/---

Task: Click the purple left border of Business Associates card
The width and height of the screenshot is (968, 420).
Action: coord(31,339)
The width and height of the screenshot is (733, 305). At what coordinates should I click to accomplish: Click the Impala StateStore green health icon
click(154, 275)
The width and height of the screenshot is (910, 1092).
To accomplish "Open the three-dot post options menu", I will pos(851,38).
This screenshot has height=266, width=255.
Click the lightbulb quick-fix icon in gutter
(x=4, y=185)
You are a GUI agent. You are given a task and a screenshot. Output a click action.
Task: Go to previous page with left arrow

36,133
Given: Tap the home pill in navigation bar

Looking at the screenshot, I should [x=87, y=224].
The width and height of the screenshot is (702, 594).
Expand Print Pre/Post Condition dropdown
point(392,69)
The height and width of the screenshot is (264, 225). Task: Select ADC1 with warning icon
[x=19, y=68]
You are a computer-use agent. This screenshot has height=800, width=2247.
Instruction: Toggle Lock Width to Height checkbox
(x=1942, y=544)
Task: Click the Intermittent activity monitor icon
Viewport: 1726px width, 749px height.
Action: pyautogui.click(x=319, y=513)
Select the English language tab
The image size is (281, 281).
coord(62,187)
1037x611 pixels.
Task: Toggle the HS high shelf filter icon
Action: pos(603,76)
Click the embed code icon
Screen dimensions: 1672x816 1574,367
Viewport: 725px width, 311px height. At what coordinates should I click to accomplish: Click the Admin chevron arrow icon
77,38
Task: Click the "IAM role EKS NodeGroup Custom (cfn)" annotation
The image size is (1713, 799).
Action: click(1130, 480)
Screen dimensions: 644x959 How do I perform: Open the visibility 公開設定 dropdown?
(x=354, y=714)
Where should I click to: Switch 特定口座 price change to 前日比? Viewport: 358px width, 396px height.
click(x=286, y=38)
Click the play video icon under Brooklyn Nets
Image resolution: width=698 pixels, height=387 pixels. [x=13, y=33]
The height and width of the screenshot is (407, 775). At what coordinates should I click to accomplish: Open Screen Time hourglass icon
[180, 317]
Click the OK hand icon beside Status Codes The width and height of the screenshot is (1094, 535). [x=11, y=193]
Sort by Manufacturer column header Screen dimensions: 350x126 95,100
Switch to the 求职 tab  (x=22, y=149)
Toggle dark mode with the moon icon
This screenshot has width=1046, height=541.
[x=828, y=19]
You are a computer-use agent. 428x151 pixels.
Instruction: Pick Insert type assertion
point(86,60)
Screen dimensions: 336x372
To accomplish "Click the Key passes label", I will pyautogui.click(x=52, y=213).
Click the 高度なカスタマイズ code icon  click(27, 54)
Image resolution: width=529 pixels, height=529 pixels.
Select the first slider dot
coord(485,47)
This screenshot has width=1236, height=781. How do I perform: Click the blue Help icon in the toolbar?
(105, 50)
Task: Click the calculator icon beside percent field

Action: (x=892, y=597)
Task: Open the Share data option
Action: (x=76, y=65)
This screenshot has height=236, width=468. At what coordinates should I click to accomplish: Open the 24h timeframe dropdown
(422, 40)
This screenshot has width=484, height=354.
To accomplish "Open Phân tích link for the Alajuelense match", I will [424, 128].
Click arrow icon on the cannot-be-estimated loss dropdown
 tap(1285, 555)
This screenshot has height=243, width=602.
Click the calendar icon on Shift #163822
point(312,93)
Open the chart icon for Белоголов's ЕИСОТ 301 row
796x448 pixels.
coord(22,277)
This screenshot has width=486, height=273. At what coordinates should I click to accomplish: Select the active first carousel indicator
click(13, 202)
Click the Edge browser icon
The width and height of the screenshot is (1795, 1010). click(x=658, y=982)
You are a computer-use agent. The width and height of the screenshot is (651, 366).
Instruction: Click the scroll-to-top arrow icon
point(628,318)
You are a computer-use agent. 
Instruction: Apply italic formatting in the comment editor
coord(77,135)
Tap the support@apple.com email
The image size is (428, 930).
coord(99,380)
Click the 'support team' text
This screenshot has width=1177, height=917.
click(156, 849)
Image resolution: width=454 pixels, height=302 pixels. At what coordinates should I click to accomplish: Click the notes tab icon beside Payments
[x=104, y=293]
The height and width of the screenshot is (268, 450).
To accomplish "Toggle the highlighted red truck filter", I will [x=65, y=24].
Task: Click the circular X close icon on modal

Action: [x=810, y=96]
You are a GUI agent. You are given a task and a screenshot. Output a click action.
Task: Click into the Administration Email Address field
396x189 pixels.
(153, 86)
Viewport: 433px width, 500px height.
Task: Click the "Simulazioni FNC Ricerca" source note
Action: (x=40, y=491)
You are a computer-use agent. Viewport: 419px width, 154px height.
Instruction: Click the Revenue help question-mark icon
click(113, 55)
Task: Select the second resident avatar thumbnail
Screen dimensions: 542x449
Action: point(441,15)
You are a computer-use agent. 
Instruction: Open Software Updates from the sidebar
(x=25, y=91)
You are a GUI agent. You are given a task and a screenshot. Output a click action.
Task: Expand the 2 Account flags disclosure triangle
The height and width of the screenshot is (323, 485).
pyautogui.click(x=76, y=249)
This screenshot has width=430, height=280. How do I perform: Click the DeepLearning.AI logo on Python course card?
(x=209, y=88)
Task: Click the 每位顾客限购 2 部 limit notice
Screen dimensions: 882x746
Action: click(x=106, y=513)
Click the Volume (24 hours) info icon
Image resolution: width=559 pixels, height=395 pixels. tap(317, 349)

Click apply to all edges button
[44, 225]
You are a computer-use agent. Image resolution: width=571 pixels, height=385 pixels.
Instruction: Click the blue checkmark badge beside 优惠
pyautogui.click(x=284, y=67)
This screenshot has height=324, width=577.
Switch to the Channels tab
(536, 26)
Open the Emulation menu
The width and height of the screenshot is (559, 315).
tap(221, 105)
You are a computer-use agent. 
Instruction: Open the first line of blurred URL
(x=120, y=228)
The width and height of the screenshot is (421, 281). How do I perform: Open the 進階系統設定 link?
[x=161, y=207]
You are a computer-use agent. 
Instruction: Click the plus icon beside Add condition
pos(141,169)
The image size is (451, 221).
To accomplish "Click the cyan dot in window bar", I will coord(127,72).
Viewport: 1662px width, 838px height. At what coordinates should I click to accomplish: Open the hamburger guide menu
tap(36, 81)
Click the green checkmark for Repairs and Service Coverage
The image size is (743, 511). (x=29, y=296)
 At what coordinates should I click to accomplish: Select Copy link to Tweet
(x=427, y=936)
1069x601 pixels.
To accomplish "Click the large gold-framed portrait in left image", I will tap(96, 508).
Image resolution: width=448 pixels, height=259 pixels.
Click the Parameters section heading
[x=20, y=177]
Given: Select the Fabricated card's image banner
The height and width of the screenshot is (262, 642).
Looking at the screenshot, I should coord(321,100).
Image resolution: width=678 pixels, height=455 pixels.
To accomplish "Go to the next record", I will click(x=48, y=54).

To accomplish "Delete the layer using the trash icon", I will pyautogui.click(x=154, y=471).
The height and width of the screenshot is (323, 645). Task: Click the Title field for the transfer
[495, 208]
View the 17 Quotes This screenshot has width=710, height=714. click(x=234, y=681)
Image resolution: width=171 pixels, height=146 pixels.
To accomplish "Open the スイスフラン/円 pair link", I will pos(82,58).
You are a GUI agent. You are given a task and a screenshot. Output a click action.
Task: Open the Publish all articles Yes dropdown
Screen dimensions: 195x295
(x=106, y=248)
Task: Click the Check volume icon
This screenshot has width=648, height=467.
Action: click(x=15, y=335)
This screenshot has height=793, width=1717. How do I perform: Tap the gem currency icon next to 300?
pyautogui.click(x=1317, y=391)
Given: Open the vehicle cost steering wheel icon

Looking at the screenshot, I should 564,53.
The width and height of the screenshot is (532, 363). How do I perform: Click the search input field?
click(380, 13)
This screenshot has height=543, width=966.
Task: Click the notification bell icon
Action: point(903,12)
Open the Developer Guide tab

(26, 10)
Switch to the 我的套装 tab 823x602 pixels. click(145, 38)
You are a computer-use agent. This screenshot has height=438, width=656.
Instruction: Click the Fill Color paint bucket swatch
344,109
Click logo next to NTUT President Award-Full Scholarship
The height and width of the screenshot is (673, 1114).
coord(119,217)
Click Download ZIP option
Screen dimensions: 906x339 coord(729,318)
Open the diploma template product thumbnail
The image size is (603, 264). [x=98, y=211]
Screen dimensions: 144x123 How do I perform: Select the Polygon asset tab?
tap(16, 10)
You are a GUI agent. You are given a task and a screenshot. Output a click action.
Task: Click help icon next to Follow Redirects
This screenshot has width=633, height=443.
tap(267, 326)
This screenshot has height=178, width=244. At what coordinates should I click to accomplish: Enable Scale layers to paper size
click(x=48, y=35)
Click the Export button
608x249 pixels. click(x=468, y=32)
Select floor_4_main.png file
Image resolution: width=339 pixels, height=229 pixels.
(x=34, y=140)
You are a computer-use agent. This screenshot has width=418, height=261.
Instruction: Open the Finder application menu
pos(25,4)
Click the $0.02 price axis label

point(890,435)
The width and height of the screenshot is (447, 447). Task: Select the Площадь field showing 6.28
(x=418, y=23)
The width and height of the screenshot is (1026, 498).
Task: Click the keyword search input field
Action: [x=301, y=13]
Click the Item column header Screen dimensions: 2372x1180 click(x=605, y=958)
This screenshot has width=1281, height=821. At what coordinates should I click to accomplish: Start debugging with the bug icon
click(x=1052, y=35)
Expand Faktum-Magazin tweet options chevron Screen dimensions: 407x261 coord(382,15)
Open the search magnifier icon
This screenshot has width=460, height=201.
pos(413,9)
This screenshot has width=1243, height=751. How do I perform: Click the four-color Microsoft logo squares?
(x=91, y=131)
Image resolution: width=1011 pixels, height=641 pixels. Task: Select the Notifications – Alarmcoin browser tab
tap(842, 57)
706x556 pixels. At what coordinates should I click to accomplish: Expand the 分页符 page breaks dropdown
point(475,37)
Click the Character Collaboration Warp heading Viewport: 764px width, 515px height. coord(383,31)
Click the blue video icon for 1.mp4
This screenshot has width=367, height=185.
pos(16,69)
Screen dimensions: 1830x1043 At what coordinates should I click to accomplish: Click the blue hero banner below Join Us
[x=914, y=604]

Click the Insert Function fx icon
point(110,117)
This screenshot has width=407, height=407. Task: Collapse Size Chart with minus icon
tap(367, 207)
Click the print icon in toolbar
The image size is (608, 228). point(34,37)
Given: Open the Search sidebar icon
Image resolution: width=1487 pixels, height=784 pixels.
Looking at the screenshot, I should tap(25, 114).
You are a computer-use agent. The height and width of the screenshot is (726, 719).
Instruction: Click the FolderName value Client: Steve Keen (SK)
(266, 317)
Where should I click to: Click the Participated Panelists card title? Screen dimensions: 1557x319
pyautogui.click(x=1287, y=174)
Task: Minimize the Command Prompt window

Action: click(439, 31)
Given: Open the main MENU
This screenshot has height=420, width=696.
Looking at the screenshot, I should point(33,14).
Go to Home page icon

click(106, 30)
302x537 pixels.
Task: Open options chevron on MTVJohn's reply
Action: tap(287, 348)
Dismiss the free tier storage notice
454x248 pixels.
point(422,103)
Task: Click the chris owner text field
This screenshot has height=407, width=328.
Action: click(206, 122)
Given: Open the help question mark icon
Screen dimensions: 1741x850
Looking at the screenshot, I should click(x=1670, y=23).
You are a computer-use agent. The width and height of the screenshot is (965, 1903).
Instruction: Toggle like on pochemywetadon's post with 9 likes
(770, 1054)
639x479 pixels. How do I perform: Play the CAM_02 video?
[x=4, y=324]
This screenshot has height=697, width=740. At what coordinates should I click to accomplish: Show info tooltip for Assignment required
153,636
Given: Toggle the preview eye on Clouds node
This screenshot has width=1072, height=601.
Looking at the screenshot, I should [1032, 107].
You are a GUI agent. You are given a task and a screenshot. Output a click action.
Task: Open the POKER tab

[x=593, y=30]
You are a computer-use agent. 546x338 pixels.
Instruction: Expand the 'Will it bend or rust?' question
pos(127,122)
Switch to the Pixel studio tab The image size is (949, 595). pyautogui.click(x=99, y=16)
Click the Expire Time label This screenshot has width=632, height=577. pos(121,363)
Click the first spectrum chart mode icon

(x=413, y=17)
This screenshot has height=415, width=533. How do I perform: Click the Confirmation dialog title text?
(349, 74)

\---

Beginning at the top of the data, extract each line through the line containing "This screenshot has height=266, width=255." and return those lines exactly, with nothing added.

■ The completed task:
Task: Click the purple left border of Business Associates card
The width and height of the screenshot is (968, 420).
Action: coord(31,339)
The width and height of the screenshot is (733, 305). At what coordinates should I click to accomplish: Click the Impala StateStore green health icon
click(154, 275)
The width and height of the screenshot is (910, 1092).
To accomplish "Open the three-dot post options menu", I will pos(851,38).
This screenshot has height=266, width=255.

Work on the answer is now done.